**** PROVIDED TEXT ****

By David Poulson
The guard burst from the presidential gatehouse with his gun drawn.
“Stop that,” he yelled as he pointed his weapon at me.
Stunned, I slowly lowered my phone to the ground. I was dressed for an early morning run in Lilongwe, the capital city of Malawi in Africa. As I often do when working out-of-town, I had combined my morning run with a little sightseeing.
Several miles from my guesthouse and down a dusty road, I had come across the entrance to Malawi’s presidential palace. The residence lay somewhere beyond the fence, hidden by a hill. I had stopped to take a quick snap of the gatehouse covered in colorful, exotic flowers.
The guard quickly approached, stopping when he was a few feet and his gun was a few inches from me. I figured he thought I had held a bomb.
Not so. He demanded that I pick up the phone and delete the pictures. I sputtered that I had not yet clicked the button.
He was unconvinced.
“How would you like it if I came to your country and took a picture of your president’s home?” he snarled.
Despite the circumstances, I nearly laughed. For my enduring memory of Washington D.C. is of tourists jostling outside the White House to take pictures as if they could capture something other than what was already on millions of postcards.
When I first visited Washington with my family as a young boy, I pushed a camera between the bars of the fence to get an unobstructed shot of the White House.
It was excitingly close.
Tourists had their pictures taken with cardboard cutouts of the president, the real White House serving as backdrop. Across the street in Lafayette Square – yes, that same park – protesters carried signs and homeless people slept on the ground.
This was exciting stuff for a kid from a small Midwestern town.

**** MATERIAL ****

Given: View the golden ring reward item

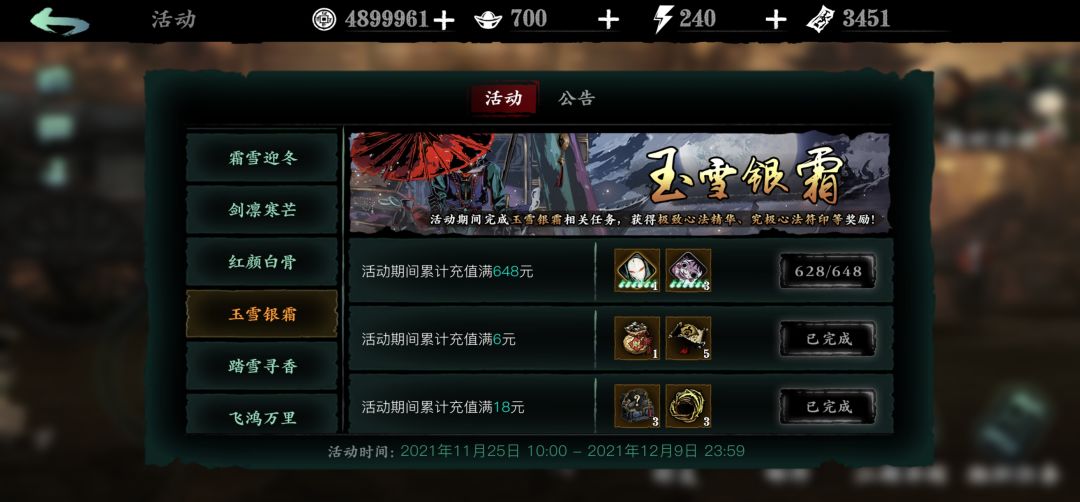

****

**PROBLEMS TO SOLVE**
• 1. Please quote the Malawi piece from "Despite the circumstances, I" up to and including "was excitingly close.".
• 2. Answer these questions using the Malawi piece:
(a) In what city was the writer taking an early morning run?
(b) What covered the gatehouse the writer stopped to photograph?
(c) On the writer's boyhood visit to Washington, what did tourists pose with for pictures in front of the White House?

**FINAL RESULTS**
• 1.
Despite the circumstances, I nearly laughed. For my enduring memory of Washington D.C. is of tourists jostling outside the White House to take pictures as if they could capture something other than what was already on millions of postcards.
When I first visited Washington with my family as a young boy, I pushed a camera between the bars of the fence to get an unobstructed shot of the White House.
It was excitingly close.

• 2.
(a) Lilongwe, the capital city of Malawi
(b) Colorful, exotic flowers
(c) Cardboard cutouts of the president